Document Type

Article

Publication Date

2005

Abstract

Navigating Dangerous Constitutional Straits: A Prolegomenon on the Federal Marriage Amendment and the Disenfranchisement of Sexual Minorities considers the nature of the constitutional amendment process and the Supreme Court's historical approach to incorporating new amendments into the existing constitutional text. Professors Krotoszynski and Spitko argue that, given the Supreme Court's consistent narrow reading of new amendments to preserve pre-existing constitutional rights, the Federal Marriage Amendment must be broadly written to override expressly due process and equal protection guarantees against not only sexual orientation discrimination, but also gender discrimination. In our view, however, if a proposed Federal Marriage Amendment were sufficiently broad to preclude effectively any constitutional protection for same-sex couples, it would probably be incapable of securing ratification.

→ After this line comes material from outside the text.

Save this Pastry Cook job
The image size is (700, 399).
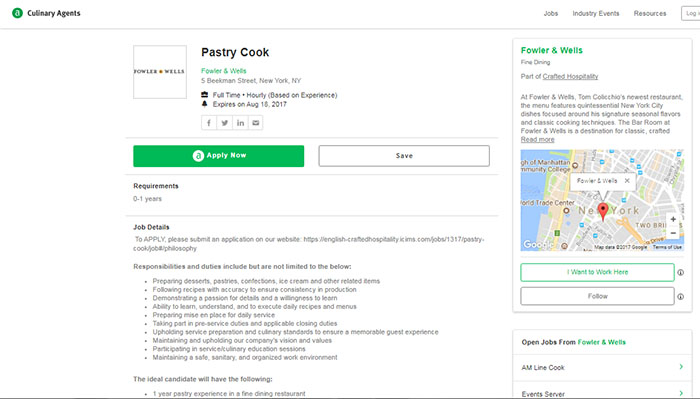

The Article also considers prudential objections to the Federal Marriage Amendment, including concerns rooted in federalism, the history of amending the Constitution to expand the sphere of guaranteed personal liberty, and the dangerous precedent of amending the Constitution to achieve a specific substantive outcome on a very particularized policy question. We argue that, beyond the substantive problems associated with drafting an effective Federal Marriage Amendment, these prudential objections augur strongly against congressional passage and state ratification of such an amendment.